El canto del grillo prosigue.
Es peligroso quedarse dormida
mientras se escucha un sonido que lleva
al pasado porque el pasado es la oscuridad
en la que se puede observar.
En tanto, “Lucía en el pueblo”, confiesa:
Siento un deseo convertido en odio.
Mi rencor es
hacia todas la cosas de los hombres;
inútil, como el todos los derrotados;
como una tormenta de nieve
en una esfera de cristal;
o a la luz del atardecer
al caer sobre las fosas comunes.
Al margen de toda experiencia sensible, queda también la evidencia de un conocimiento real, construido deductivamente. En las dos protagonistas subyace un ímpetu común a la hora de reinterpretar y reescribir los errores a los que se ve sometida la humanidad. Se trata, al cabo, de no aceptar como creíbles hipótesis o explicaciones que resulten vacuas, desnaturalizadas.
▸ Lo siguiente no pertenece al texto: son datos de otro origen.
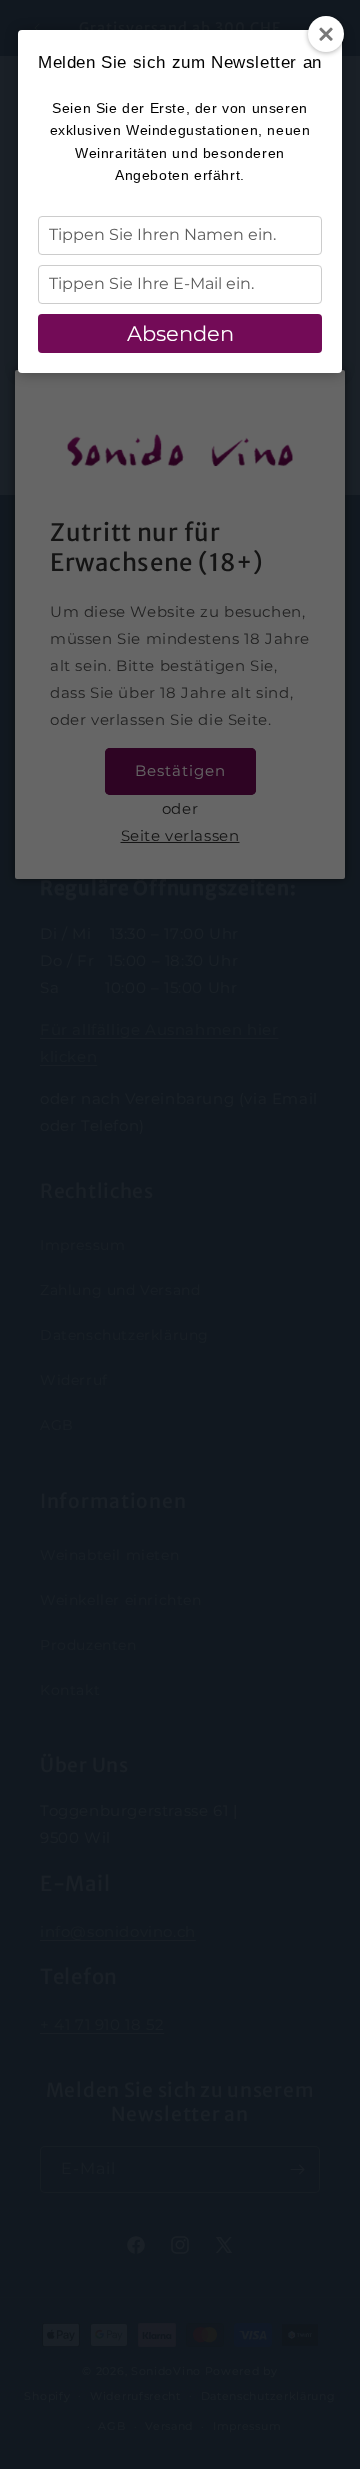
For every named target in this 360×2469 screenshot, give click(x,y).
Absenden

La necesidad de aceptar la gracia y la maldad incita, sin duda, a mantener un complejo equilibrio que establezca un comportamiento antropológicamente moderno. Las voces de Lorea y Lucía son, a su vez, los ecos de épocas muy distintas que, no obstante, mantienen un nexo común: alcanzar, a través de lo materia concreta y ya vivida, un perfeccionamiento de las exigencias que comporta la naturaleza de nuestro ser. Tal vez, por ello, “Lorea en el bosque”, anote:
Pienso en vosotras y en vuestro dolor.
Pienso en cuando los árboles dejaron de crecer.
Todo recuerdo puede volverse una revelación,
como el salmón que retorna a su río natal
y lo siente a la vez familiar y asombroso.
Y, no en vano, “Lucía retorna al pueblo” para ser partícipe de su sólito convencimiento: “No voy a bajar mi cabeza ni voy a aceptar que la vida sea la respuesta a la pregunta del verdugo”.
En su revelador epílogo, Jordi Doce repara lúcidamente en las dos secciones complementarias que cierran el volumen: “Coda de Lorea” y “Coda de Lucía”, y en las cuales “se postula una suerte de reconciliación o síntesis resignada. Estos ocho poemas no son un (falso) final feliz, ni mucho menos, pero sí tratan de recoger los restos de un naufragio del tiempo, el paisaje después de la batalla, y construir con ellos una red de seguridad, un cobijo verosímil”.
En suma, un libro que cartografía la existencia, el hechizo del diario acontecer, de su pretérito y de su mañana; un libro que preserva de forma límpida un himno de memoria vitalista, el cántico sincero y sin dobleces de un poeta de ley.